WHAT THE EXERCISE ASKS → Please print the entries below exactly, from the line with "Enable No playback (record-only) mode" through the line with "Open the Router", including both of those lines and leaving out all others.

**** INFORMATION SHOWN

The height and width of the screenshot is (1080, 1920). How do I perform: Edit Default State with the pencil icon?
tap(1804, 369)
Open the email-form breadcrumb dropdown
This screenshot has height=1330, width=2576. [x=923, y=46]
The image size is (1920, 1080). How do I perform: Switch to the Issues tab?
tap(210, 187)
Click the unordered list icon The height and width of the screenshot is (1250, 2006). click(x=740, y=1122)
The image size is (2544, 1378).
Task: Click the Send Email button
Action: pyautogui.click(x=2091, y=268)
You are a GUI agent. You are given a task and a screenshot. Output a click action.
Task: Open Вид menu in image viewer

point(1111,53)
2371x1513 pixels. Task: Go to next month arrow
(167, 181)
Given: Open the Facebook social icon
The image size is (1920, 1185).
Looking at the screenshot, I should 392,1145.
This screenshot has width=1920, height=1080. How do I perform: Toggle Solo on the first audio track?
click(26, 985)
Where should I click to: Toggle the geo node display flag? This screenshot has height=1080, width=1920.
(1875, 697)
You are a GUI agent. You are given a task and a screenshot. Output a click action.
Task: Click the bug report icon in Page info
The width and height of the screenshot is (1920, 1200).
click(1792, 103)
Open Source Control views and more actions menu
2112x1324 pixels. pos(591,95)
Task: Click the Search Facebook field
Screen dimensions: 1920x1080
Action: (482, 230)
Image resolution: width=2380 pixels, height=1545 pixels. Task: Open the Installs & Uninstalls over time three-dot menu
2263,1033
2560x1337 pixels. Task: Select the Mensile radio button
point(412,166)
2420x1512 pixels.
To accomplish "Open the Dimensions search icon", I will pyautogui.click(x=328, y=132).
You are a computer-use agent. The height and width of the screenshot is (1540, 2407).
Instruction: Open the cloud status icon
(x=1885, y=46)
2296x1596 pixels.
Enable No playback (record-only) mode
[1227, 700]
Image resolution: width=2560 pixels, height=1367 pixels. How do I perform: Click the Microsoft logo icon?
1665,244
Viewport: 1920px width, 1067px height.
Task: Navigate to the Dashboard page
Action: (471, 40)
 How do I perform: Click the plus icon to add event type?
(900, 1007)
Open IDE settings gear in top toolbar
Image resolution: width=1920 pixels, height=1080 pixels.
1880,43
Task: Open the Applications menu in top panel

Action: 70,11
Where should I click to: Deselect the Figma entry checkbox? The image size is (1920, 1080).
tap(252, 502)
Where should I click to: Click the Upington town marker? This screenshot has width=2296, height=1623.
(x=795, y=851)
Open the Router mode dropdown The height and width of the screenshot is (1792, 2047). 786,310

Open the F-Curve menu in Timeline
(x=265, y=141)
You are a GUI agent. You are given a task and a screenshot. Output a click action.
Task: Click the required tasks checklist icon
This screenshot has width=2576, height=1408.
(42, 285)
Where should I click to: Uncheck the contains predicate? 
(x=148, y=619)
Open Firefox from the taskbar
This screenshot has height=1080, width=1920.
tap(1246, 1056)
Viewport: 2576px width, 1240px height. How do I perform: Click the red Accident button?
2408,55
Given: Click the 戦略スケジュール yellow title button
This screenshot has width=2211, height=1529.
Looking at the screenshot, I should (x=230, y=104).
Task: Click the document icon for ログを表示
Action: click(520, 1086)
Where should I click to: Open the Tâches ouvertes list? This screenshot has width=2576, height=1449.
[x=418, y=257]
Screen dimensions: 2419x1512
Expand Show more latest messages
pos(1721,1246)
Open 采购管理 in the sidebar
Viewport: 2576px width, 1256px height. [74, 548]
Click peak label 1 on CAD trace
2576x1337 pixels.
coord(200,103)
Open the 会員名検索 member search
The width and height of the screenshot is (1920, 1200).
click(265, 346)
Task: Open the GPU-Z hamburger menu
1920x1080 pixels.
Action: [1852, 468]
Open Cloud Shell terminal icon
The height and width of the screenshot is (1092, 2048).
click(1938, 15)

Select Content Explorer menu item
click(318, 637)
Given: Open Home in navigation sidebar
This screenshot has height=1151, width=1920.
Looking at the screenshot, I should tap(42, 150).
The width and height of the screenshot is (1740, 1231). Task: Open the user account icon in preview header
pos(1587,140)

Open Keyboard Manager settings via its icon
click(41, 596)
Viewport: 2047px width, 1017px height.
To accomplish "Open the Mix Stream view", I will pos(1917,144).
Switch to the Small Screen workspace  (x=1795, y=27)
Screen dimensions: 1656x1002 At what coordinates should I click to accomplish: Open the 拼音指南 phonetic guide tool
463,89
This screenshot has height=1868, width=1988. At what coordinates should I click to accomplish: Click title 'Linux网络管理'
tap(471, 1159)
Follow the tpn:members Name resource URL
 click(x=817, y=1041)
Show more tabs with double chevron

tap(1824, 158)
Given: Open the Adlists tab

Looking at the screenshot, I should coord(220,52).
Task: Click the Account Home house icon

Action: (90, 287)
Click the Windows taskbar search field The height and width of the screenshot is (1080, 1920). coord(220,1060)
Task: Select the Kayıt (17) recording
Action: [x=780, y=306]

********

ANSWER TO THE PROBLEM →
Enable No playback (record-only) mode
[1227, 700]
Image resolution: width=2560 pixels, height=1367 pixels. How do I perform: Click the Microsoft logo icon?
1665,244
Viewport: 1920px width, 1067px height.
Task: Navigate to the Dashboard page
Action: (471, 40)
 How do I perform: Click the plus icon to add event type?
(900, 1007)
Open IDE settings gear in top toolbar
Image resolution: width=1920 pixels, height=1080 pixels.
1880,43
Task: Open the Applications menu in top panel

Action: 70,11
Where should I click to: Deselect the Figma entry checkbox? The image size is (1920, 1080).
tap(252, 502)
Where should I click to: Click the Upington town marker? This screenshot has width=2296, height=1623.
(x=795, y=851)
Open the Router mode dropdown The height and width of the screenshot is (1792, 2047). 786,310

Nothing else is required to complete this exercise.